Stored items:
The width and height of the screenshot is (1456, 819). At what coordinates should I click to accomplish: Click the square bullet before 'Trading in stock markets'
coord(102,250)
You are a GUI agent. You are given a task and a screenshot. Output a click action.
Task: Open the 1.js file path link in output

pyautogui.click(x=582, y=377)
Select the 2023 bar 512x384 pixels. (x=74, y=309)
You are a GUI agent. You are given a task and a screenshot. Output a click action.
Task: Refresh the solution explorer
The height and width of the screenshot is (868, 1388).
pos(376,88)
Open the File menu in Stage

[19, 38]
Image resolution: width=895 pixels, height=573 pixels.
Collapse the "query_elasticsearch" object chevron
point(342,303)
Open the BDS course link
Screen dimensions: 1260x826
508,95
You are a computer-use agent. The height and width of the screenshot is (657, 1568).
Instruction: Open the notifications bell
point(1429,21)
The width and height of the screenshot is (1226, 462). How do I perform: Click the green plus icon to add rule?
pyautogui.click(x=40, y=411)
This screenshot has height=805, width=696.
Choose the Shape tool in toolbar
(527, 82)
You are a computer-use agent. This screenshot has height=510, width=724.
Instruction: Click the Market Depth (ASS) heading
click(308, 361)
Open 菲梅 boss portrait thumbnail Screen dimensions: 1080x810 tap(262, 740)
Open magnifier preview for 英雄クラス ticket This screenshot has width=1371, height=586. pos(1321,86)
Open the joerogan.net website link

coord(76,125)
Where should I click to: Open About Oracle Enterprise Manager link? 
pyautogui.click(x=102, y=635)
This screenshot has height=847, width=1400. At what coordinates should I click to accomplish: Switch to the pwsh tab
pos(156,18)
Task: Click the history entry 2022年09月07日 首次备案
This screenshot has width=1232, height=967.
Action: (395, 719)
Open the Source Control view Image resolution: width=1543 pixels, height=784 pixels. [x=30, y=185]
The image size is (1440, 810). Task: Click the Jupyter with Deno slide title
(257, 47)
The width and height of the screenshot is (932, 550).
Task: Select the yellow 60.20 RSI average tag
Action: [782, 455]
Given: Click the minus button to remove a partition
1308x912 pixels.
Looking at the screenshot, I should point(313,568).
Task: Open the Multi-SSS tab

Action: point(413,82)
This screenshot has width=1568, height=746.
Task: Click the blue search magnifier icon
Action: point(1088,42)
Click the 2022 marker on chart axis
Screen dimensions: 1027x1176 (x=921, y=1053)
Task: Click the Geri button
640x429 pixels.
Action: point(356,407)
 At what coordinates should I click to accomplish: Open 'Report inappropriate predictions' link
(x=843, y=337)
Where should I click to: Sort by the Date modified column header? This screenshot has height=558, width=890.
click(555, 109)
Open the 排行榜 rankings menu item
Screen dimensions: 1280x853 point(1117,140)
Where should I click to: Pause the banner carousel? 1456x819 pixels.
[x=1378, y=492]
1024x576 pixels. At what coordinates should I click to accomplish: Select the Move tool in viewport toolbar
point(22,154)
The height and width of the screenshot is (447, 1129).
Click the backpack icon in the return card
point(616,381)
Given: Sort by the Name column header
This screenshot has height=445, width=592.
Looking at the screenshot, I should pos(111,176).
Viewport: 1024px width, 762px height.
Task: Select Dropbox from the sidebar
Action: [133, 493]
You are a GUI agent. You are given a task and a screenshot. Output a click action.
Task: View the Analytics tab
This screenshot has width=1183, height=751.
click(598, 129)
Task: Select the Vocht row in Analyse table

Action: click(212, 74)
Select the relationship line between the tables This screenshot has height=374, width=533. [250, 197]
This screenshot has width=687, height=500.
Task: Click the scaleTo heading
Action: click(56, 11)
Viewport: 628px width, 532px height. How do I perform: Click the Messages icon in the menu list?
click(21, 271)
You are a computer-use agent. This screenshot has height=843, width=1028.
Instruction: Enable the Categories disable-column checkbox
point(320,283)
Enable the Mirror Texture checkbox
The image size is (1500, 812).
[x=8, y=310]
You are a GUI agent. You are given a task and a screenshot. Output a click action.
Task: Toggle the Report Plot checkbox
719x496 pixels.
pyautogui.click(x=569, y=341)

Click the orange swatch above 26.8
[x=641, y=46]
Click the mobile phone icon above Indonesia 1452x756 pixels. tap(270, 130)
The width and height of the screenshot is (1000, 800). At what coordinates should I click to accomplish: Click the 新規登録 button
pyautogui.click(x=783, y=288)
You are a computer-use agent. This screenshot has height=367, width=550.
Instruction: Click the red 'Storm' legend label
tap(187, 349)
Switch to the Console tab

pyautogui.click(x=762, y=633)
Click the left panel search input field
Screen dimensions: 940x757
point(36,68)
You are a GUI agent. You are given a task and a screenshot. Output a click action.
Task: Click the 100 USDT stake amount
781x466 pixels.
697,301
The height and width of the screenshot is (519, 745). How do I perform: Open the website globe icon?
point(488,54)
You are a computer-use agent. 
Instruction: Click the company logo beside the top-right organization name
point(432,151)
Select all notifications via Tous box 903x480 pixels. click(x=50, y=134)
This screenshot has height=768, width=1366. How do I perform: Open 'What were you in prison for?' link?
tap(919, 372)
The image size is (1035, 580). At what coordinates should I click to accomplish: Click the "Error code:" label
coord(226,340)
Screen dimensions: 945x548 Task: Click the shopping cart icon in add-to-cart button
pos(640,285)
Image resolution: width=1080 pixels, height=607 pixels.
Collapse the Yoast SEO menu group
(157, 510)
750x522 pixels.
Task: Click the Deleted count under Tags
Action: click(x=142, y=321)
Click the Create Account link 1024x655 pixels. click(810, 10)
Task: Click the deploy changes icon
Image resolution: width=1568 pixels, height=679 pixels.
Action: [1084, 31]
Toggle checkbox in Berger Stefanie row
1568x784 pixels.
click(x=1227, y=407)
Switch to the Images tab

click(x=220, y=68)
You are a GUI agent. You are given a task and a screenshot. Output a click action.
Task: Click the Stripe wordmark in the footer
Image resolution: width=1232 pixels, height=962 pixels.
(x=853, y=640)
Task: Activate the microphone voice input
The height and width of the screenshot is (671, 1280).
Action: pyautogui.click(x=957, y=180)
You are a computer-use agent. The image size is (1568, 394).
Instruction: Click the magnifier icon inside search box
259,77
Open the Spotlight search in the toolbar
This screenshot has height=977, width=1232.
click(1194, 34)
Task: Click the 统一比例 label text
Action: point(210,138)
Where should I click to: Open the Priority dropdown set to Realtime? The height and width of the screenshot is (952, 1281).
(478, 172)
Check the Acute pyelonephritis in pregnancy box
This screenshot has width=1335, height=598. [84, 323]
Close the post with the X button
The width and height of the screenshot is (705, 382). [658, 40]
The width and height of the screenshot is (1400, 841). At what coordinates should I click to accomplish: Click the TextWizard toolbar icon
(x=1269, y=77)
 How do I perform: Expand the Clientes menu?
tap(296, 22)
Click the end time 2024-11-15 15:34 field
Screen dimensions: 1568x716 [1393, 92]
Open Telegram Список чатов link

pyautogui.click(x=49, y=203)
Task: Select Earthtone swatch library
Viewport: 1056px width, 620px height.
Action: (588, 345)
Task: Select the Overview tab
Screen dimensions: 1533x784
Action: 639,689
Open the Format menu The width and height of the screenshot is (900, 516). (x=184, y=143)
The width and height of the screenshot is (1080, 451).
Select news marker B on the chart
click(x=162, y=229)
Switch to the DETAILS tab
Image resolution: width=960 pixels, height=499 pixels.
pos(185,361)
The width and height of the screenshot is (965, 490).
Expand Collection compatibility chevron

**WHAT THE TASK ASKS**
Write out the records exactly, starting at the first line and stopping after the line that contains "Select the 2023".

**ANSWER TO THIS EXERCISE**
The width and height of the screenshot is (1456, 819). At what coordinates should I click to accomplish: Click the square bullet before 'Trading in stock markets'
coord(102,250)
You are a GUI agent. You are given a task and a screenshot. Output a click action.
Task: Open the 1.js file path link in output

pyautogui.click(x=582, y=377)
Select the 2023 bar 512x384 pixels. (x=74, y=309)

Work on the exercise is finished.